2015-03-26 Thread David Woodhouse
On Thu, 2015-03-26 at 08:57 +, Richard W.M. Jones wrote:
 Is pthread_create used even for the main thread in the process (I
 thought the kernel created that).  In any case threads aren't being
 used explicitly by this process.
 
 Anyway I guess the guard page is just a hole that causes the process
 to abort (as observed) and is not a mechanism for automatically
 growing the stack.

Right, It's a mechanism for catching stack overflow reliably, rather 
than letting it cause random memory corruption.

But for the original stack created by the kernel when the process is 
created, I think you just don't have the guard page. All that stops 
you is the ulimit.

So... we could potentially look for ways to reduce the stack usage of 
OCaml-compiled code, or you get to keep increasing the limit.

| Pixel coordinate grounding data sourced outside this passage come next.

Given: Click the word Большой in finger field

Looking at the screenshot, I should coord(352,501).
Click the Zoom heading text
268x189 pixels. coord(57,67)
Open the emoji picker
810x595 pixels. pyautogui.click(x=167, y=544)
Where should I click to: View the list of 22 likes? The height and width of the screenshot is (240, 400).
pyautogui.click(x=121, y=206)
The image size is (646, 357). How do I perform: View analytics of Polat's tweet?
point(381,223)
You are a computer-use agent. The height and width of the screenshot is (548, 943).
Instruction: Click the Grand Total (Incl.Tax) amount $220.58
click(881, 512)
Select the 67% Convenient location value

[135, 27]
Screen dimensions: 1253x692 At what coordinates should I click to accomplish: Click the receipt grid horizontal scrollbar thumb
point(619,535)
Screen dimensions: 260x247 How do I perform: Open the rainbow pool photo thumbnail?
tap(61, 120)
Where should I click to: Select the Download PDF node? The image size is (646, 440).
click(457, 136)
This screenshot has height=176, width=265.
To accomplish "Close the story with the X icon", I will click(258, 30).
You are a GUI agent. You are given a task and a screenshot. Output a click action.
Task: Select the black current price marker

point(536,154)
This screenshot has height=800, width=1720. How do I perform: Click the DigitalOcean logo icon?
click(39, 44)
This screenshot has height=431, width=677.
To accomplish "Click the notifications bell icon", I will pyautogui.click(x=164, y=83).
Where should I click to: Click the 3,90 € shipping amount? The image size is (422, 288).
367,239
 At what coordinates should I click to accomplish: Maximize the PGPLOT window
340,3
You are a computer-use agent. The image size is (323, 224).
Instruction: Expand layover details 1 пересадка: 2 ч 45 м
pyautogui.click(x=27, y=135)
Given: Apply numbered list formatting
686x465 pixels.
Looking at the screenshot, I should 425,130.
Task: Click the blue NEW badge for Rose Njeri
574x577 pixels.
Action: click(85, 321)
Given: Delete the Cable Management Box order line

It might be worth taking a look at the stack frames and seeing if I 
did anything entirely stupid when setting them up, and whether they 
can be made smaller. Although if you said it was averaging ~168 bytes, 
that doesn't seem *particularly* excessive. Can you see how big the 
stack actually does get in your worst case, and how much we'd have to 
shrink by in order to get away without tweaking the ulimit?

Perhaps we could also look at using a smaller stack frame between 
OCaml functions. If we're never using certain registers in the OCaml 
code generator, we don't need to save them or leave space for them on 
the stack. All we need to do it ensure that if we're calling out to a C
function, we *do* leave enough space in the stack frame for callee-
saved registers, right?

I concede to being a bit rusty here... :)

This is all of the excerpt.